Re-printed with the permission of The Columbia Journalism Review
Last week, Vermont's Green Mountain Care Board , an independent body created by the legislature to approve benefit plans and rates in the state shopping exchange, announced rates that will be charged by insurers selling through Vermont Health Connect in the fall. And guess what? Board chair Anya Rader Wallack said there wouldn't be much difference in the rates consumers with individual policies pay now. Kevin Goddard, a spokesman for Blue Cross Blue Shield of Vermont, told the Associated Press that the rates Blue Cross would charge through Health Connect would be "comparable" to what they would pay if the exchange did not exist. The AP was the major outlet to pick up the story--but, it did not report that what's happening with rates in Vermont is likely to be replicated in other states when the new rules take effect in January.
Maybe because Vermont is, well, Vermont--you know, a bit quirky, marches to a different drummer--its rate announcement did not attract the media hype that rate revelations in California and Ohio did. Recall that in California, the announcement produced a slew of stories reporting that California rates showed there was no "rate shock" after all. In Ohio, a slew of stories passed along the insurance department's spin that rates could go up as high as 88 percent.
Or, maybe the lack of media attention stems from the fact that Vermont has had tighter insurance regulation and provisions already in place that mirror what other states have to follow in January, and so the state's rates are a reasonably accurate portrayal of what shoppers in an exchange will face. And, who wants to report that story? Vermont, for instance, does not allow medical underwriting in the individual market. That means insurers all along have not been able to reject shoppers who had medical conditions that would cost them a bundle. And Vermont requires an insurance community rating technique, which means that insurance companies charge the same rates to older and younger people. In other words, younger people who don't use many health services subsidize older people who do. Vermont has used "pure" community rating for many years for non-profit insurers selling in the small group and individual markets. For-profit carriers in the individual market have been able to use "adjusted" community rating that allows them to charge more for age and other factors. In January, insurers selling through exchanges in other states will not be able to reject people with pre-existing conditions and will be able to use only geography, age, and smoking status to adjust rates. Shoppers who live in high-cost areas of a state, smoke, and who are older will pay more. Obamacare prohibits insurance companies from charging an older person more than three times what it charges a younger one.
What does all this have to do with Vermont? It means that its rates may well reflect what will happen in other states when carriers must change the way they do business--in particular, when they have to insure all comers no matter how sick they are. This is basically what actuarial consultants have been predicting . The media, though, ignored their predictions in favor of the more dramatic "rate shock" or "lack of rate shock" meme.
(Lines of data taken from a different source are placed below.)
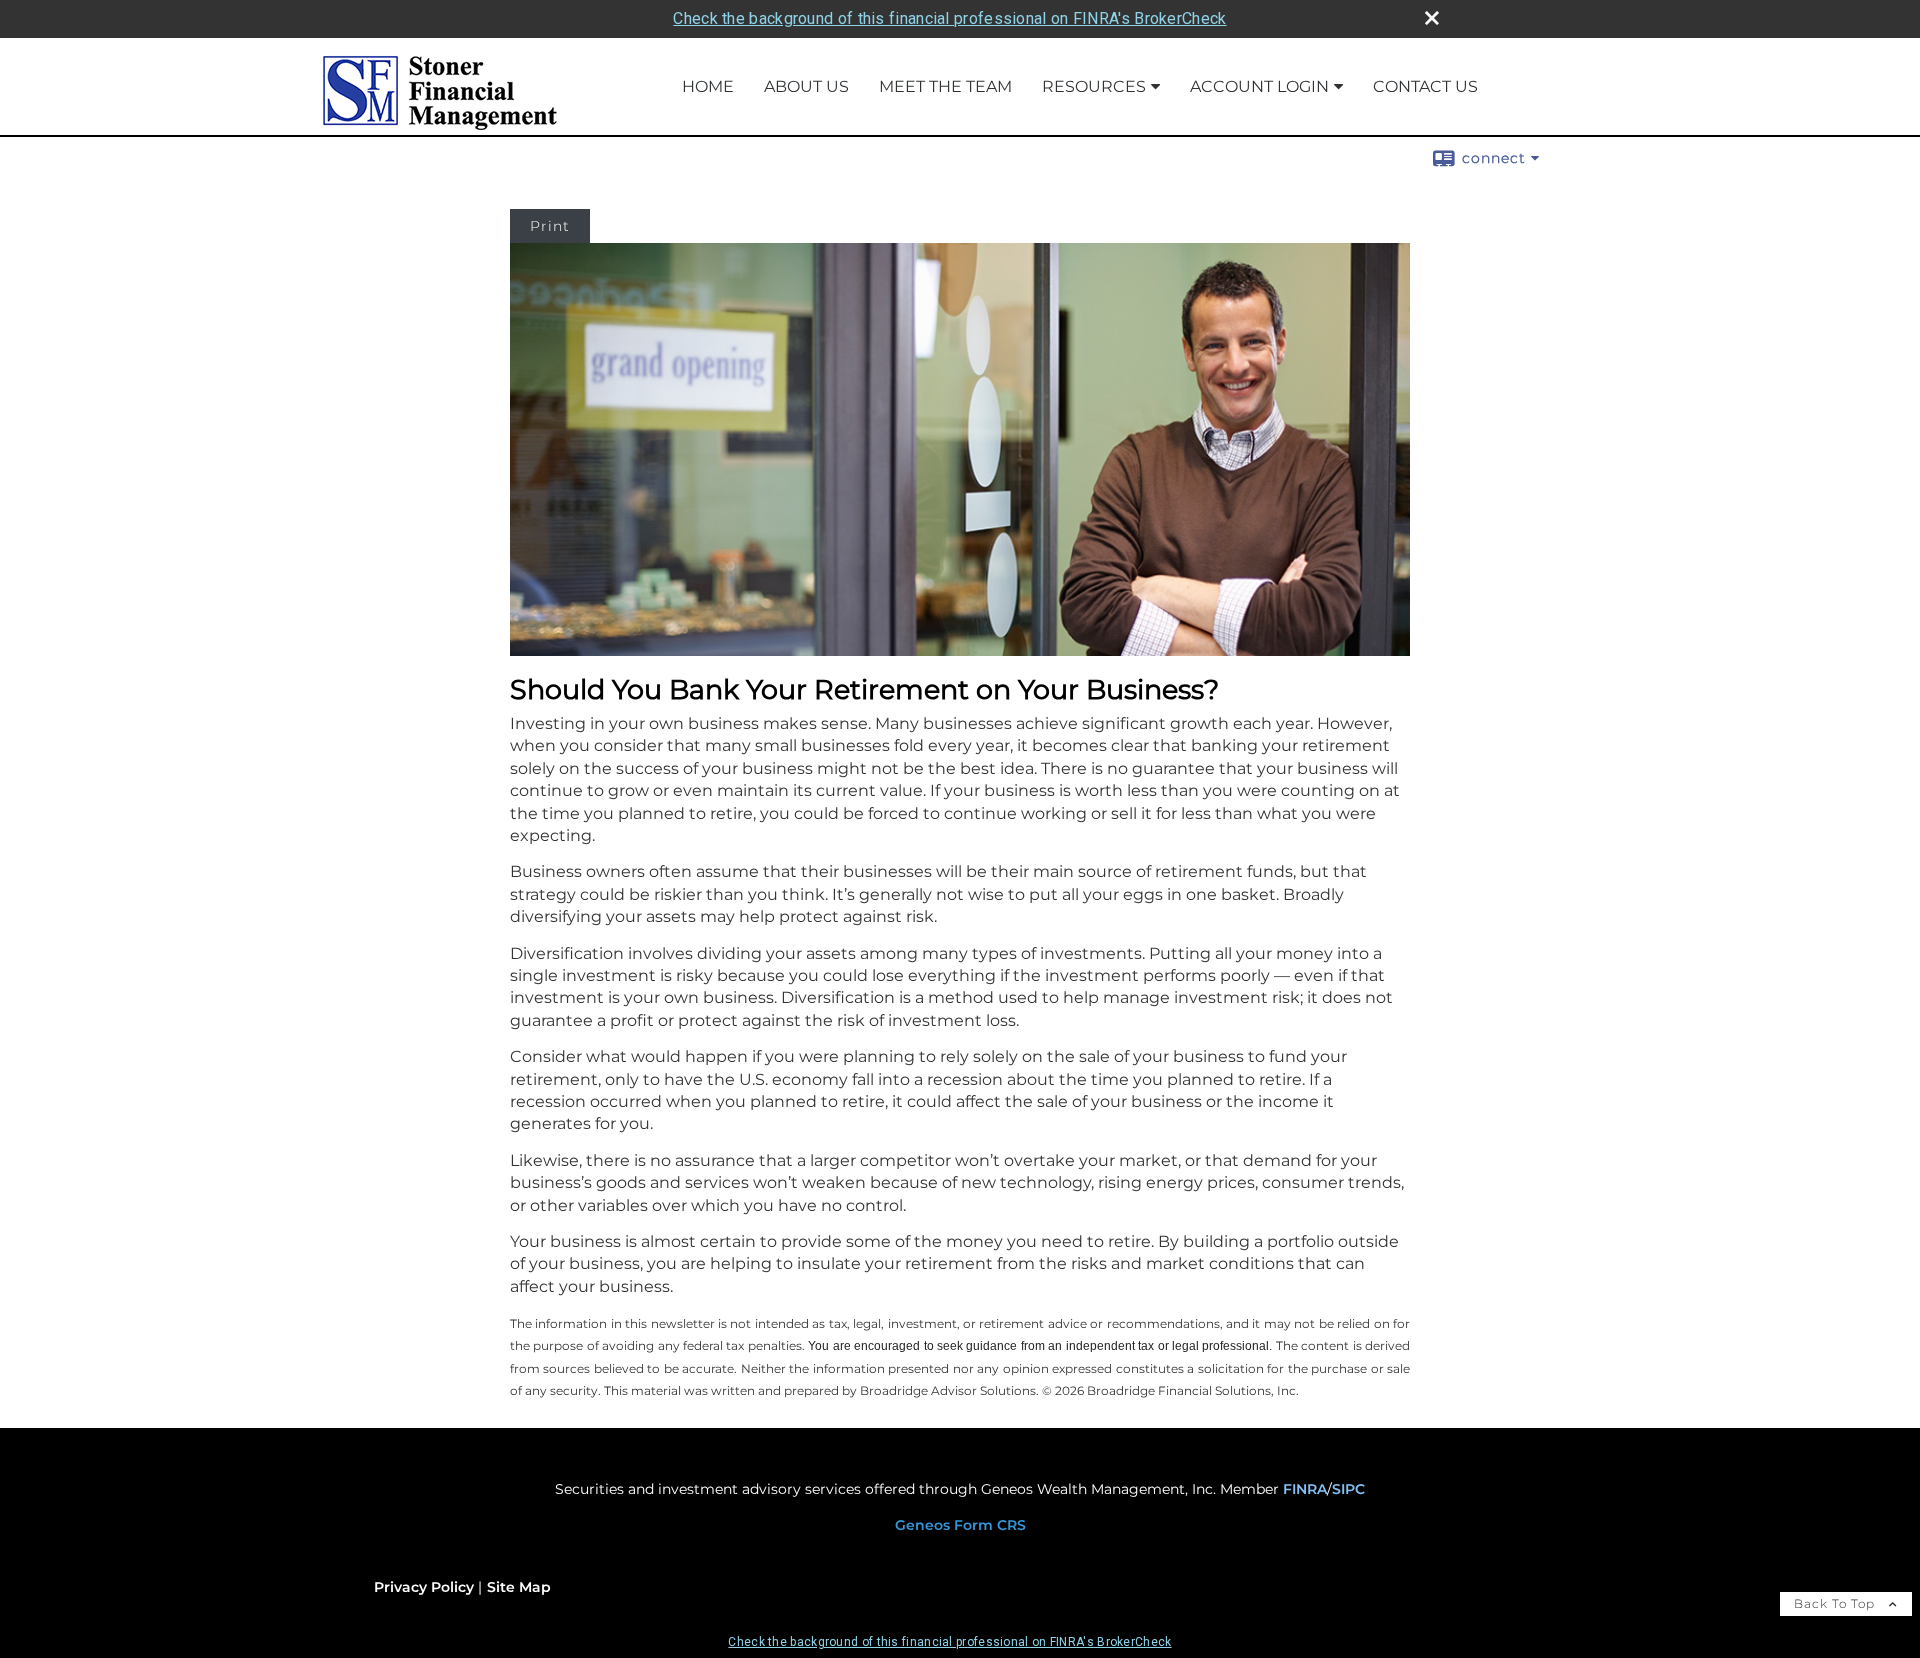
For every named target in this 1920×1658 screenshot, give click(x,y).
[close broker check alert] (1432, 18)
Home (708, 86)
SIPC (1348, 1489)
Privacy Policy (424, 1587)
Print (550, 226)
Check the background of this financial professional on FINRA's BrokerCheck (949, 18)
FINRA (1305, 1489)
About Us (806, 86)
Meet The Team (945, 86)
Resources (1094, 86)
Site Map (519, 1587)
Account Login (1259, 86)
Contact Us (1425, 86)
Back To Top (1836, 1603)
The AP didn't connect these dots in its recent piece about Vermont's rates. That's too bad, since the AP has a long reach and ordinary readers have little understanding of all this insurance inside baseball stuff--stuff that affects what readers actually pay. It seems like the basic question from reporters should have been, What does Vermont do differently and what might it mean for other states?
It would have been good for the AP to scrutinize the rates listed on Vermont's Department of Financial Regulation website. The preliminary rates show fairly high premiums, especially for the better plans that offer much more comprehensive coverage than the bronze policy often used to make the claim for low rates. Take Blue Cross Blue Shield plans, for example. The standard gold plan, which would cover 80 percent of the costs of medical care, would cost a family $1,048 a month; the standard silver plan covering 70 percent would cost them $907. A single person would pay $524 for a gold plan and $454 for a silver. The standard plan contains all the essential minimum benefits set out in Obamacare. These rates will be somewhat lower when they are finalized. The Green Mountain Care Board ordered a 4.3 percent reduction from the rates for Blue Cross and a 5.3 percent reduction for MVP, the other carrier selling on the exchange. Of course, for the 60 percent of those who buy in the individual market, tax subsidies will further reduce their premiums.
Some plans came with an asterisk. They were either consumer-driven health plans or high deductible plans. But, what does that mean? Not finding an explanation, I consulted Vermont Health Connect, which has a glossary , but no definition for either term. (The glossary links to two government websites , one of which offers a bit more information). Consumer-driven plans , narrowly defined, refer to one tier of health insurance coverage that uses tax-favored health savings accounts or health reimbursement accounts. Policyholders use these accounts to pay medical expenses. High deductible plans come with high deductibles which policyholders use to pay expenses before insurance pays.
Shoppers shouldn't have to consult a zillion websites to understand what these are. Seems to me that reporters could help their readers out by looking for clarity of information and calling out the gaps. Good advice for those on the exchange watch beat.